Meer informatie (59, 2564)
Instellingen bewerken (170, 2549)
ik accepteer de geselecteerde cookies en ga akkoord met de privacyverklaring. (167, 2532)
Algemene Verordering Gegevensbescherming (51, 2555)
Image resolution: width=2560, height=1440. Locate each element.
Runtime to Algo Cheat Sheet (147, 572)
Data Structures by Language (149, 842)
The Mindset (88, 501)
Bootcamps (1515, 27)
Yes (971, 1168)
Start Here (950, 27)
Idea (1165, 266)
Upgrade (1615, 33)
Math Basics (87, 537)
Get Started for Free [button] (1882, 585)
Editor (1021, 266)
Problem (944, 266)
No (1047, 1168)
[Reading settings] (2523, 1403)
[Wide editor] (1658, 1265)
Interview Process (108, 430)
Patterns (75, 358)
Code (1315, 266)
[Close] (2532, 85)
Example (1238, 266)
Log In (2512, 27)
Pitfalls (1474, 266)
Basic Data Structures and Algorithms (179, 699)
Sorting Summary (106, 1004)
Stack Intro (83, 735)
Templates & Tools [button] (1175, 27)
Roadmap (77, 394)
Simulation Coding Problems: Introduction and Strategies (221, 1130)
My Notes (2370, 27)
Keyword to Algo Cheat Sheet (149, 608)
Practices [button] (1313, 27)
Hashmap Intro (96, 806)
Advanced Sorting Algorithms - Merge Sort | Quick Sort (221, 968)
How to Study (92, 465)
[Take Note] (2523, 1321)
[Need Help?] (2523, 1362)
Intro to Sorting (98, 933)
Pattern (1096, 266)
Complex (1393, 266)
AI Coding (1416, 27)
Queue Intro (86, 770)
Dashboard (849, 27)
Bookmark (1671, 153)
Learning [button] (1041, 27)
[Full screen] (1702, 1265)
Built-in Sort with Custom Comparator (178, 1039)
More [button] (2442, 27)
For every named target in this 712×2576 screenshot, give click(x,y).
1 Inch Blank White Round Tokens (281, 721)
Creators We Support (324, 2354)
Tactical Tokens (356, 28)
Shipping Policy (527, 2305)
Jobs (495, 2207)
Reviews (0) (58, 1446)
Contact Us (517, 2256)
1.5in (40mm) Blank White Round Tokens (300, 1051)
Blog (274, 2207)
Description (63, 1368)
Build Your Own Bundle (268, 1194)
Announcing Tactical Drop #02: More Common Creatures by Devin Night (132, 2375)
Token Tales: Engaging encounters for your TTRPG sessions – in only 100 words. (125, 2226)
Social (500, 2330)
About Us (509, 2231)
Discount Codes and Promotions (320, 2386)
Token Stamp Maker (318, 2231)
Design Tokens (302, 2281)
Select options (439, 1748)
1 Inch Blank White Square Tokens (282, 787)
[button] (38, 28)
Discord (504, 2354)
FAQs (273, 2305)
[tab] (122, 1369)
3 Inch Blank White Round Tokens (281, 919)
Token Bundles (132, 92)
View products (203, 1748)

• [WHAT YOU NEED TO DO]:
Check each line above for the string "Blank", then copy the ones that have it.

• [REPLY TO THE TASK]:
1 Inch Blank White Round Tokens (281, 721)
1.5in (40mm) Blank White Round Tokens (300, 1051)
1 Inch Blank White Square Tokens (282, 787)
3 Inch Blank White Round Tokens (281, 919)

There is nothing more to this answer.